In the end, it wasn’t even close.
After a GOP gathering in Cleveland that had all the incandescent joy of a biblical plague, the Democratic Convention in Philadelphia was as bracing as snow down your back on the most scalding day in August. In terms of star power (Meryl Streep versus Chachi from “Happy Days”) production value and substance, there was no contest. One was a sixth-grade talent show, the other a matinee of “Hamilton.”
If you doubt the difference could have been that stark, perhaps you’ll take the word of disaffected Republicans like former Jeb Bush strategist Tim Miller, who asked on Twitter “why an 18-year-old watching the conventions would want to be a Republican?” Or conservative blogger Erick Erickson, who tweeted: “I’m so angry at my own party right now.”
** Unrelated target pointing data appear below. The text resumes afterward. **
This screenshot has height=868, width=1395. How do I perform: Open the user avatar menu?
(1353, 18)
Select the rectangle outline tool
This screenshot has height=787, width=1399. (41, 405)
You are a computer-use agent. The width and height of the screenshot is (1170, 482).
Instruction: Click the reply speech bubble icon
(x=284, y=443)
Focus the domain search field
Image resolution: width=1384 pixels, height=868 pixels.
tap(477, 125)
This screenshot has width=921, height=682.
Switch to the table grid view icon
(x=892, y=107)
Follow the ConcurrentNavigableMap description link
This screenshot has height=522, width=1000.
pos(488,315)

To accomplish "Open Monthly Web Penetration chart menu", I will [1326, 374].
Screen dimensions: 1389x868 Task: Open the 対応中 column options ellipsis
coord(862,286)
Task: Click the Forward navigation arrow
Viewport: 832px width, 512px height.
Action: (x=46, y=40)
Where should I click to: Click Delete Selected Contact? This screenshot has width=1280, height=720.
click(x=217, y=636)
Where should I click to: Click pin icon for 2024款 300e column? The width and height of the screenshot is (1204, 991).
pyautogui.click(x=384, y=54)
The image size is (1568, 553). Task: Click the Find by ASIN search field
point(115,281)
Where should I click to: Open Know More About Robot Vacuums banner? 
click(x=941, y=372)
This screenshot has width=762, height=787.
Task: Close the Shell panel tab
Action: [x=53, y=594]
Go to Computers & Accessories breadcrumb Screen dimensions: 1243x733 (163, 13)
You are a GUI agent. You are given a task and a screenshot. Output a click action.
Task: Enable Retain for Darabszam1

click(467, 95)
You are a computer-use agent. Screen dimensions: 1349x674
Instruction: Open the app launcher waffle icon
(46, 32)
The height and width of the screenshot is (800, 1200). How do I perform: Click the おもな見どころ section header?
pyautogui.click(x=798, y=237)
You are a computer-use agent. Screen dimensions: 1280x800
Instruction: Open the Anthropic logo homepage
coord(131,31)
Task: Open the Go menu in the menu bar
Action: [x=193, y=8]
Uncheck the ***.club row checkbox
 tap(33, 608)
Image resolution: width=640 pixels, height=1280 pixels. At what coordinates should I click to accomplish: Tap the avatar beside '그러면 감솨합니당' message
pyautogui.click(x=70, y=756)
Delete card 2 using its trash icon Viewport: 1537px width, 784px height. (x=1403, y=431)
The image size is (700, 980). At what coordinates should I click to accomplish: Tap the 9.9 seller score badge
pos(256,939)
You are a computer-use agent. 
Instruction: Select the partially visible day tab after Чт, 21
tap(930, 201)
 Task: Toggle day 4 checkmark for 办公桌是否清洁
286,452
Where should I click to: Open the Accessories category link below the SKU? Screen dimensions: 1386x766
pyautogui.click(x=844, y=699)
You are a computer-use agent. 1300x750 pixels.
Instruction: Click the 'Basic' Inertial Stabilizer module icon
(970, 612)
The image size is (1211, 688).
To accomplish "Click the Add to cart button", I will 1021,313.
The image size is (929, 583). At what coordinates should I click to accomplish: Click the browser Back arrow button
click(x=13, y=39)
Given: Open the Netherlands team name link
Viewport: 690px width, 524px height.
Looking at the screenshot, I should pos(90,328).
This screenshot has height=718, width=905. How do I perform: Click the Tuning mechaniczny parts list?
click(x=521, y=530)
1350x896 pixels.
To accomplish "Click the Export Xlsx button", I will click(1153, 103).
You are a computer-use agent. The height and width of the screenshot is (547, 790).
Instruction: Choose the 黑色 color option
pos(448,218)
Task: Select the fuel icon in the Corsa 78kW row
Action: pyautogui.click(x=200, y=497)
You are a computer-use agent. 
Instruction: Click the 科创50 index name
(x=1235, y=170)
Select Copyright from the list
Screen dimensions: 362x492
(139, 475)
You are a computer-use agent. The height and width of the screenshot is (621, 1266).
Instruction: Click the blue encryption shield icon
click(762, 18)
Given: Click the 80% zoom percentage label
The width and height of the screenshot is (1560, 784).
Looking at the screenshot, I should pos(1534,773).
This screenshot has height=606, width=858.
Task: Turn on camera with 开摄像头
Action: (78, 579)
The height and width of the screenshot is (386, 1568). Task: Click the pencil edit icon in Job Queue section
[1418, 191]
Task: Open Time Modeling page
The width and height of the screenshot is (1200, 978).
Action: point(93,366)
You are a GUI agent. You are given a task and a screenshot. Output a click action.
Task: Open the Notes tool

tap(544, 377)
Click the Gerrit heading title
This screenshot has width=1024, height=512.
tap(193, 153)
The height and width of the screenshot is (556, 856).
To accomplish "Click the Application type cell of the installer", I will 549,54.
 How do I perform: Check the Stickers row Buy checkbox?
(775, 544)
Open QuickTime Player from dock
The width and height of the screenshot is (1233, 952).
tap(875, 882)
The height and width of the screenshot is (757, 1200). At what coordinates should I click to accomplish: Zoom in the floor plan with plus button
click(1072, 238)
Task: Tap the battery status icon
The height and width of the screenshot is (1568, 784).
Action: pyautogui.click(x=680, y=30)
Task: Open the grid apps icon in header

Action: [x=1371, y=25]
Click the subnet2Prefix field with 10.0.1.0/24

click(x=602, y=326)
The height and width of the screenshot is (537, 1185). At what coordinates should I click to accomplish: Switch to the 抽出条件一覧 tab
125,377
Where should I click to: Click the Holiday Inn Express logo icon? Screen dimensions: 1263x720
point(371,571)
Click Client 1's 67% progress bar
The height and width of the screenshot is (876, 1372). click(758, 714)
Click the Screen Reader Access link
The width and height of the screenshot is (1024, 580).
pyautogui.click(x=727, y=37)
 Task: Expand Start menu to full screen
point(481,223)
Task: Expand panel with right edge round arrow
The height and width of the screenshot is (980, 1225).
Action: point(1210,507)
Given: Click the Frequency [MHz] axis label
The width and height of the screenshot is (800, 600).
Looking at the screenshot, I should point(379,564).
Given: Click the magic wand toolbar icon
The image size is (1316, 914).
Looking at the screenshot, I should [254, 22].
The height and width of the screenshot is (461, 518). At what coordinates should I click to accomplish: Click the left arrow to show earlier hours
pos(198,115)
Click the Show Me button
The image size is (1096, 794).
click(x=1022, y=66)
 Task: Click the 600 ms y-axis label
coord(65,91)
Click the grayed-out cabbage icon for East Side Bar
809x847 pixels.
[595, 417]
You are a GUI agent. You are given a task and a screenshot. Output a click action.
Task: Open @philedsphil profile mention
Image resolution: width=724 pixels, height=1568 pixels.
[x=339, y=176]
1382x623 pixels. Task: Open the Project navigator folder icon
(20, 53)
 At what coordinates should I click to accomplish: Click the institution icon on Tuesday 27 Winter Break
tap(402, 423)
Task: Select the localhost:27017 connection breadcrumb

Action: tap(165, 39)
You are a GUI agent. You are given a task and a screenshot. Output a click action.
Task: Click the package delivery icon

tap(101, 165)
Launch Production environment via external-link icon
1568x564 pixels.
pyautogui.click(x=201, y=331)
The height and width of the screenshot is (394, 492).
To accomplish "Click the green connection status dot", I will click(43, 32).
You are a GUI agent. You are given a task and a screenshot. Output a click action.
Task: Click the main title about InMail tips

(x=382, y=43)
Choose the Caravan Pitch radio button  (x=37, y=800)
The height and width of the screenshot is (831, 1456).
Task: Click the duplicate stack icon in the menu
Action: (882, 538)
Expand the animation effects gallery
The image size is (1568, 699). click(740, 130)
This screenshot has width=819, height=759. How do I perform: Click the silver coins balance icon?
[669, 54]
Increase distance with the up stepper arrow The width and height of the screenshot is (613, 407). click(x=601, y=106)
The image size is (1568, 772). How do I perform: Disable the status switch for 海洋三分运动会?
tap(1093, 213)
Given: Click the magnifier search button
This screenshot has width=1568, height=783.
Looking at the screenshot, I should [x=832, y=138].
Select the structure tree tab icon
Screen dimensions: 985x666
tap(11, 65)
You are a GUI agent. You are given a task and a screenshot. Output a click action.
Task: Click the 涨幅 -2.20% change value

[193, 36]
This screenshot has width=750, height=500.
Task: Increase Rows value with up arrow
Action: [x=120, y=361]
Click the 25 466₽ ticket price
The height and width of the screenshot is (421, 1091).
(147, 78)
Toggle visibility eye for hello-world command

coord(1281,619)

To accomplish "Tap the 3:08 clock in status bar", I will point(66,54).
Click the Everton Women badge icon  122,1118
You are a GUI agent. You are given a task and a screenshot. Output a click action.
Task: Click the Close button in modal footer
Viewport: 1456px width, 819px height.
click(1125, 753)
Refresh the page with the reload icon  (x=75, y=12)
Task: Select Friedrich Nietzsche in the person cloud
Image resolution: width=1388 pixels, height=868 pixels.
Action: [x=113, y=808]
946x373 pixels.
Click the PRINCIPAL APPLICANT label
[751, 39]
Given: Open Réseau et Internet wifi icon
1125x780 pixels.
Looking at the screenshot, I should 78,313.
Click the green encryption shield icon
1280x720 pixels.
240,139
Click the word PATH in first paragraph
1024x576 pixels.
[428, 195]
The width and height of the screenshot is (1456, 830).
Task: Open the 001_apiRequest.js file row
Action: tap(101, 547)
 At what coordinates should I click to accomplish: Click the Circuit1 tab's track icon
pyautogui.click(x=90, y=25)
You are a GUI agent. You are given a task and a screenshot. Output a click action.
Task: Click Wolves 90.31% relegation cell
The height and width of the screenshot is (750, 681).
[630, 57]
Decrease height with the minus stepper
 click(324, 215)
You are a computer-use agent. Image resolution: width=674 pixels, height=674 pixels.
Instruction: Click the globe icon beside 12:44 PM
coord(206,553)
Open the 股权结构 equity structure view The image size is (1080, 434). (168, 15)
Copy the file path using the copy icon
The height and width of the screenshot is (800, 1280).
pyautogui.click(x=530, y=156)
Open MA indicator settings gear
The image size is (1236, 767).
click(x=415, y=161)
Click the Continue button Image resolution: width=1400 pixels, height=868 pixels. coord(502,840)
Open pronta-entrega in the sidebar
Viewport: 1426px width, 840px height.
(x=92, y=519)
Their pessimism was understandable in the wake of powerful, conscience-calling speeches by the president, the vice president, the first lady and the Rev. William Barber II, an organizer of the Moral Mondays movement in North Carolina. Even Hillary Clinton, whose oratorical skills are not formidable, rose to the occasion. The history-making first woman to win a major party presidential nomination issued a stinging rebuke of her thin-skinned opponent, Donald Trump.
“A man you can bait with a tweet,” she observed acidly, “is not a man we can trust with nuclear weapons.”
For all that, though, the emotional center of the convention might have been someone who wasn’t much of an orator at all, whose first language isn’t even English. With his wife at his side, Khizr Khan, a Pakistan-born immigrant, addressed the crowd. “Tonight,” he said, “we are honored to stand here as parents of Captain Humayun Khan and as patriotic American Muslims with undivided loyalty to our country.”
Humayun, a soldier, was killed in Iraq in 2004, running toward a suicide bomber to save his men. Yet, as his father noted, if it were up to Trump, he of the hateful rhetoric, the Mexican wall and the Muslim ban, Humayun would never even have been in this country.
“Donald Trump,” said Khan, engaging the bully directly, “you are asking Americans to trust you with their future. Let me ask you: have you even read the United States Constitution?” In the thunderous ovation that followed, he produced a booklet from his pocket and held it up, saying, “I will gladly lend you my copy. In this document, look for the words liberty and equal protection of law.
“Have you ever been to Arlington Cemetery?” demanded the grieving father. “Go look at the graves of brave patriots who died defending United States of America. You will see all faiths, genders and ethnicities. You have sacrificed nothing, and no one!” he cried, voice rising with barely suppressed outrage. “We cannot solve our problems by building walls, sowing division.”
And one is reminded that no one believes in America’s promises — liberty and justice for all — quite as fiercely as the immigrant does. Trump’s thesis is that we can no longer afford to strive for those promises in a world he says is more threatening and scary than ever before.
The Democrats’ response was to remind us of us. “America is great,” quoted Clinton, “because America is good.”
November, then, is not just an election, but a moment of truth. We are called to decide whether to affirm our nation’s promises, and thus validate the faith and sacrifice of families like the Khans, or whether to burn it all to ash in the fire of our own anger and fear.
And that’s something else that shouldn’t even be close.